Las redes de la heroína echan raíces

La policía cree que los entramados quieren asentarse en las Rías Baixas


Pontevedra / la voz

El pasado fin de semana, la Policía Nacional daba por desarticulado un grupo multinacional dedicado al tráfico de heroína. Les intervinieron 32,5 kilos de droga. Hace un año, en abril del 2016, eran más de 60 los kilos incautados a una red galaicoalbanesa por la Udyco en el marco de la operación Moska-Atenea, la misma que permitió detener a Castor Manuel García González, uno de los nombres con los que los investigadores policiales vinculan el repunte en el tráfico de este estupefaciente.

Aunque separadas en el tiempo, estas dos investigaciones ponen de manifiesto, según confirman fuentes policiales, un salto cuantitativo, ya no solo a nivel estadístico -en el 2016 se incautaron 253 kilos de heroína en toda España, por lo que solo lo decomisado en estas dos operaciones supondría el 37,3 % de esta cantidad-, sino presencial.
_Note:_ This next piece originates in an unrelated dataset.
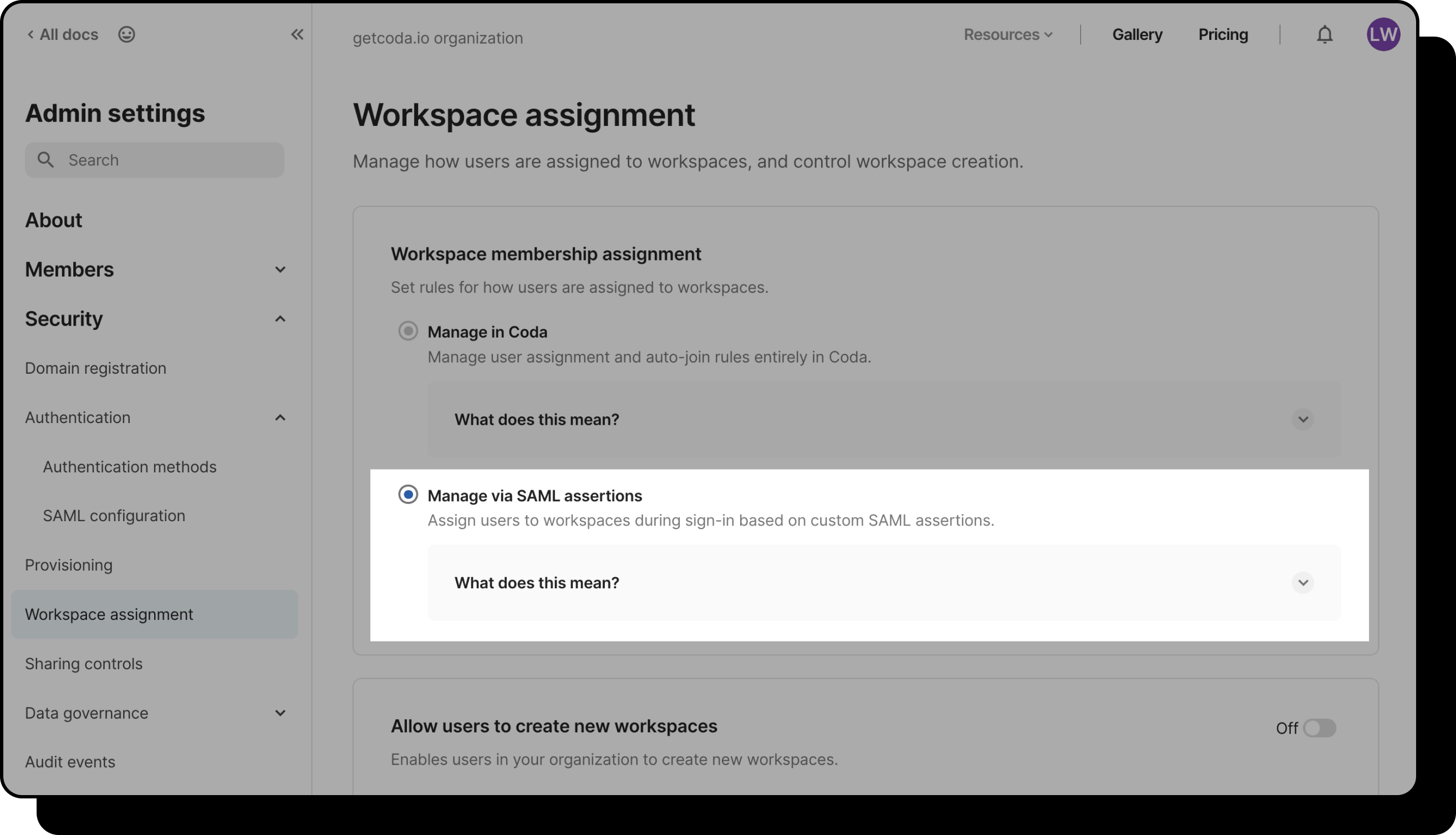Switch to the Gallery page
Screen dimensions: 1456x835
point(1137,34)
Y es que existe el convencimiento de que las redes internacionales de la heroína, en la mayoría de las ocasiones coordinándose con organizaciones de las Rías Baixas, están intensificando sus esfuerzos por asentarse en la provincia.

Los motivos obedecen a distintas circunstancias. Por un lado, el incremento de la demanda de esta droga, circunstancia que, si bien no es recogida por el Plan Nacional sobre Drogas, sí que es percibida en el seno de la Guardia Civil y la Policía Nacional.
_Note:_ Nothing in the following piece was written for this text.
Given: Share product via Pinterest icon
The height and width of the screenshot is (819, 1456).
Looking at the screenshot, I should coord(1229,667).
La explicación recurrente está relacionada con la proximidad de la frontera lusa y su permeabilidad. De hecho, la última organización desmantelada, constituida por ciudadanos de nacionalidad turca, búlgara, serbia y española, «tenía su centro de operaciones en Madrid con ramificaciones en otras provincias españolas», tenía como objetivo distribuir los 32,5 kilos intervenidos en distintos puntos de la comunidad autónoma y también en Portugal.

Además, los grupos foráneos encuentran en la provincia pontevedresa una estructura ya consolidada y mano de obra especializada en el tráfico de estupefacientes. Se trata de clanes que habitualmente se venían dedicando a la cocaína y tangencialmente a la heroína.
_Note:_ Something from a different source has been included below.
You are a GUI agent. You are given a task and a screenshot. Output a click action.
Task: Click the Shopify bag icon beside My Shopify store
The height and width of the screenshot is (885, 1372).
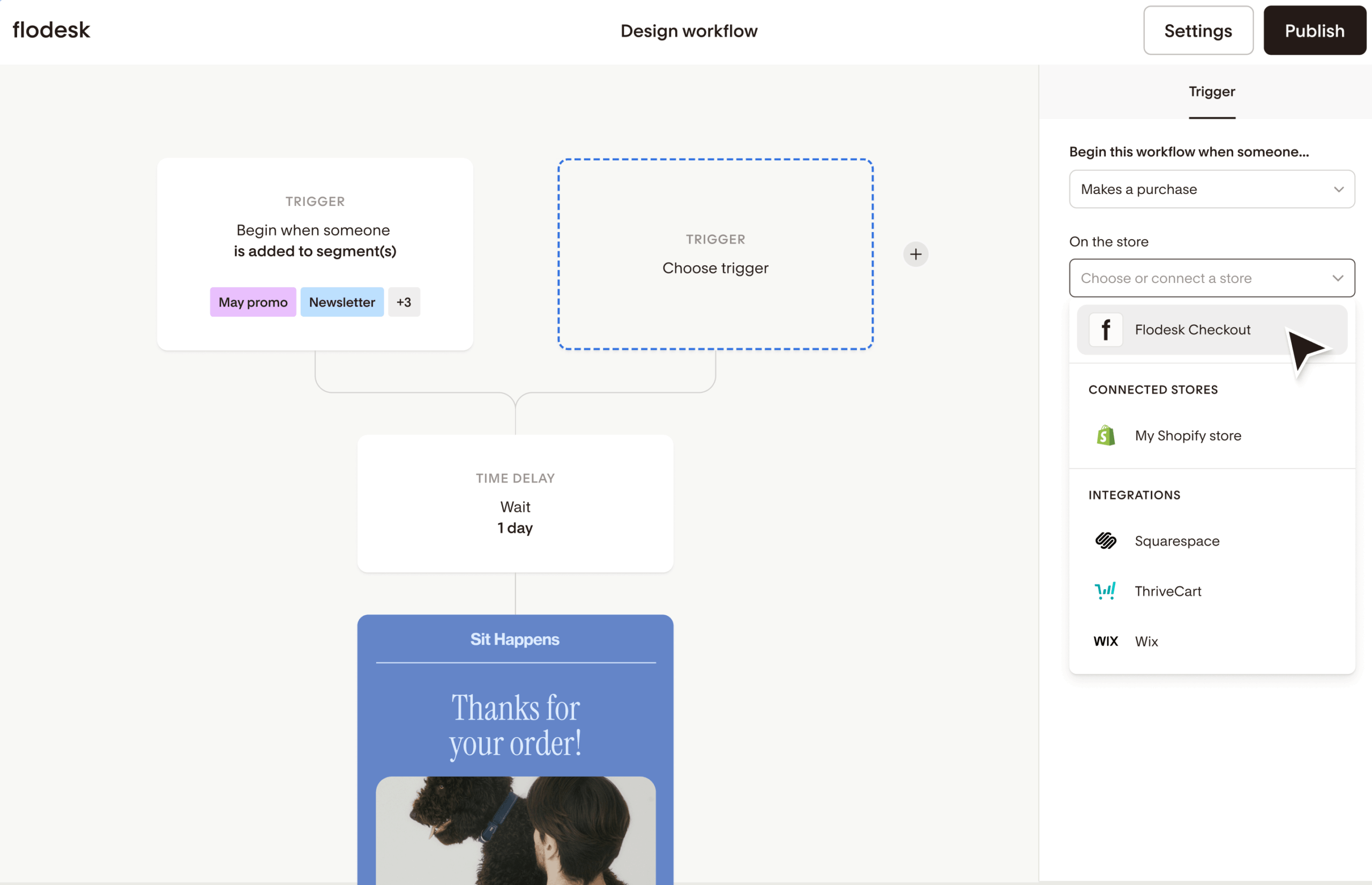pyautogui.click(x=1106, y=435)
Algunas voces advierten de que el aparente y paulatino aumento de delincuentes foráneos en suelo pontevedrés que llevan aparejados estas tramas internacionales puede obedecer a una estrategia para consolidar su presencia y, de este modo, ir asumiendo el rol de los delincuentes locales. El objetivo es colocar a sus hombres de confianza.

Es un fenómeno que podría, en cierto modo, compararse con la reconversión que sufrieron los clanes de la droga. Los narcos gallegos ya no son, excepto en muy contadas ocasiones, propietarios de la droga, sino que se alquilan como transportistas, como los profesionales que se ocuparán de llevar el alijo desde un buque nodriza hasta tierra firme.

Un alijo de 62 kilos venía a Pontevedra y los beneficios iban a Barcelona

El Tribunal Supremo ha descartado que la Audiencia Nacional asuma la investigación sobre la red galaicoalbanesa a la que decomisaron 62 kilos de heroína hace un año. Afirma que, «al contrario, se afirma que la heroína tenía por exclusivo destino su distribución en la provincia de Pontevedra». La tesis es que los beneficios terminaban en Barcelona. El fiscal sostiene que uno de los integrantes de la rama albanesa era «el encargado de recibir, en nombre de la misma, los envíos regulares de dinero procedentes de la venta final de la droga en la provincia de Pontevedra que Castor Manuel García González y su esposa llevaban personalmente» a la ciudad condal. El transporte de la heroína se realizaba por carretera por parte de otro de los albaneses desde Centroeuropa.